Ceci n'est pas un objet à fonction esthétique
Qu'en dire, et bien pas grand chose.
J'ai hésité à écrire cette critique qui ne témoignera finalement que d'une absence de sentiments face à ce texte.
Je le reprends alors que je suis sous l'influence de Genette, j'y reviendrai.
L'intérêt majeur que je vois à ce texte est son titre. Inventant le mot extime pour l'opposer à intime, Tournier met en lumière un phénomène intéressant qui demande encore à être décrit, j'y reviendrai aussi.
Le problème de ce texte, le premier, c'est que la définition donnée à ce mot qu'il invente est si restrictive, si teintée d'un égo triste à lire que, dès l'introduction, on s'aperçoit que le livre ne changera pas notre vie.
Quand je pense à un journal extime, j'ai de nombreux exemples modernes: je pense au Mausolée des amants de Guibert, journal supposément intime mais écrit pour être lu, si ce n'est que par son compagnon. Je pense au journal de Lagarce qui est écrit et retouché afin d'être publié. Je pense bien sûr à Anais Nin. Je pense aussi et surtout à un livre qui ne me touche pas: Le journal d'Anne Frank. On me dira qu'il n'est pas fait pour être publié, qu'il reste personnel et tourné vers soi. Je répondrai qu'il existe (ou je crois, du haut de mes souvenirs de jeunesse) une démarche étrange d'édition de la part de Anne Frank. Pourquoi corriger son journal intime s'il n'est qu'intime, s'il n'y a pas la pensée d'un autre, avec ou sans conscience de sa présence?

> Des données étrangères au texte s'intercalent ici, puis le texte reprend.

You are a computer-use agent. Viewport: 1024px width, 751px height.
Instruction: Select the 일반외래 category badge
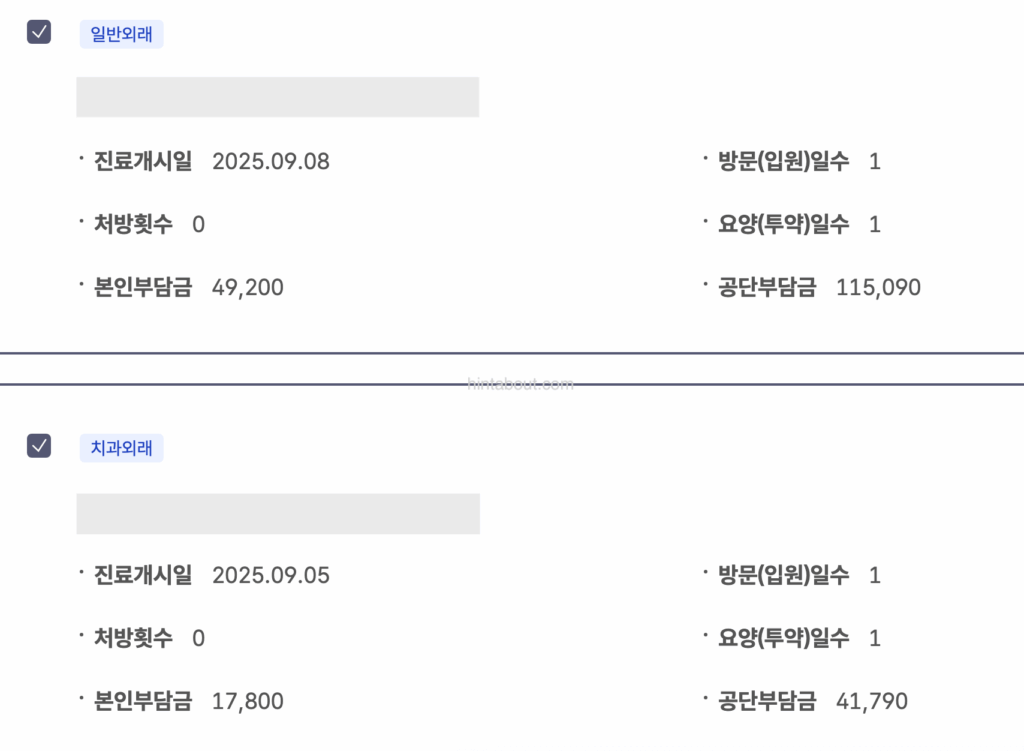coord(121,33)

Voilà des ouvrages que j'appellerais extimes.
Tournier, lui, ne le voit pas comme cela. Ce qu'il appelle extime constitue, si tenté que la différence existe dans les faits, un journal qui au lieu de parler de l'intériorité de l'auteur parle de l'extérieur. Alors il ne nous parle pas de sa peine de cœur, mais des articles de presse, il nous parle des peines de cœur de ses amis, il nous parle de tout ce qui se passe dans sa vie, quand il n'est pas seul, ou du moins pas en train de consulter son intérieur. Je trouve que l'intérêt d'un journal est au moins autant l'exploration intérieure que l'exploration extérieure, cet espace qu'il donne à l'exploration d'une intériorité. Lui il le voir dans l'exploration de son jardin.
Nous divergeons donc.
Je vais donc utiliser Genette et sa distinction entre le régime constitutif de la littérature, basé sur les genres définis et décrits, ce qui n'est pas encore le cas du journal extime, et le régime conditionnel, plus subjectif, basé sur un sentiment.
Ce Journal extime, je ne le trouve pas beau, pas drôle, pas intéressant. Je le trouve petit, égocentrique. J'y vois une ambition démesurée qui ne fait rien. C'est un grand chef qui prend une feuille de laitue et y met une goute d'huile d'olive bas de gamme pour appeler cela de la gastronomie. Je n'ai jamais vu un grand chef le faire, et je trouve problématique que Tournier, lui, le fasse. Donc voilà. Ce texte n'est pas une oeuvre littéraire (régime constitutif) et ne me touche pas (régime constitutionnel), pour moi ce texte n'est pas un objet esthétique. Il ne peut pourtant être rien d'autre. Alors ce texte est un rien. Passez-vous de ce temps perdu sur rien.